The other big policy issue to note is that BlackRock Health Sciences Trust uses options. The SEC documents allow it to write options, both puts and calls, on up to 50% of the portfolio. Right now that number is around 35%. These options are a core reason the fund is able to pay a relatively high distribution even though it's investing in companies like biotechs that typically don't pay large dividends.

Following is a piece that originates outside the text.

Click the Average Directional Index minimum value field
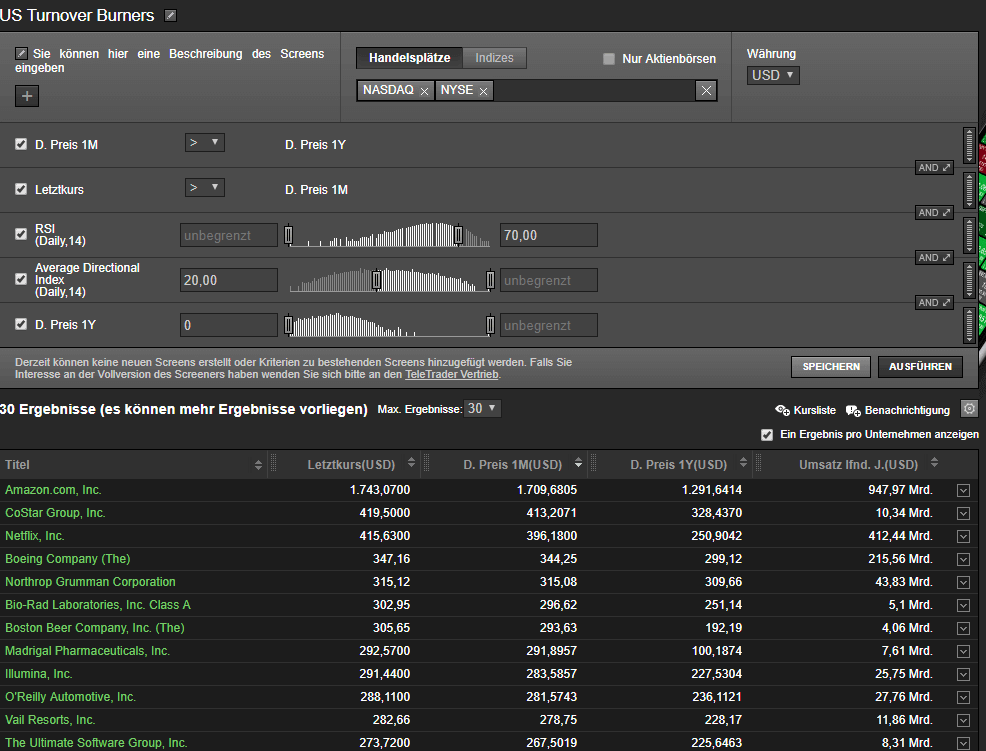986x751 pixels. [x=229, y=280]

That said, options have their downside. For example, if it sells a covered call on a stock that subsequently goes up dramatically, it will likely lose out on much of that increase. But, if that stock were to go down, the premium received from writing the call would offset a portion of the loss. It's a double edge sword, but one that's probably well worth the risk if you are looking for income.
How about performance?
One of the reasons I like this particular health care CEF is that it's managed to keep up with the S&P 500 over time. That's impressive, but even more so when you consider that this is based only on share price performance. Add in the distributions that have been paid along the way and the fund outperforms the S&P. That's almost like having your cake and eating it, too, if you don't reinvest the dividends. There's clearly no guarantee that this trend will keep going forever, but the fund was started in 2005. So it's lived through both good markets and bad.
BME data by YCharts
The distribution, meanwhile, can be a mixture of dividends, capital gains, and return of capital. That said, the fund didn't use return of capital in fiscal 2013 or through the first half of this fiscal year. The bulk of the distribution was made up of capital gains. The last return of capital distribution took place in 2009, and the NAV went up that fiscal year. That said, the NAV fell in 2011, even though there was no return of capital that year. (This is why you shouldn't get too hung up on return of capital. It's an important issue, but not the only one you should be considering.)
Watch this one
All of this said, I wouldn't buy BlackRock Health Sciences Trust right now. It's trading at around a 2% premium to NAV. That's small to be sure, but I don't like overpaying. However, don't expect massive discounts here, either. The fund's average five year discount is a paltry 2%. It gets wider than that, but don't expect 10% or 20% discounts here. If it gets above 5% it's worth considering adding to your portfolio. So put this on your watch list and don't get too greedy. It will, eventually, be a good buy again.
Disclosure: The author is long BME.
The author wrote this article themselves, and it expresses their own opinions. The author is not receiving compensation for it (other than from Seeking Alpha). The author has no business relationship with any company whose stock is mentioned in this article.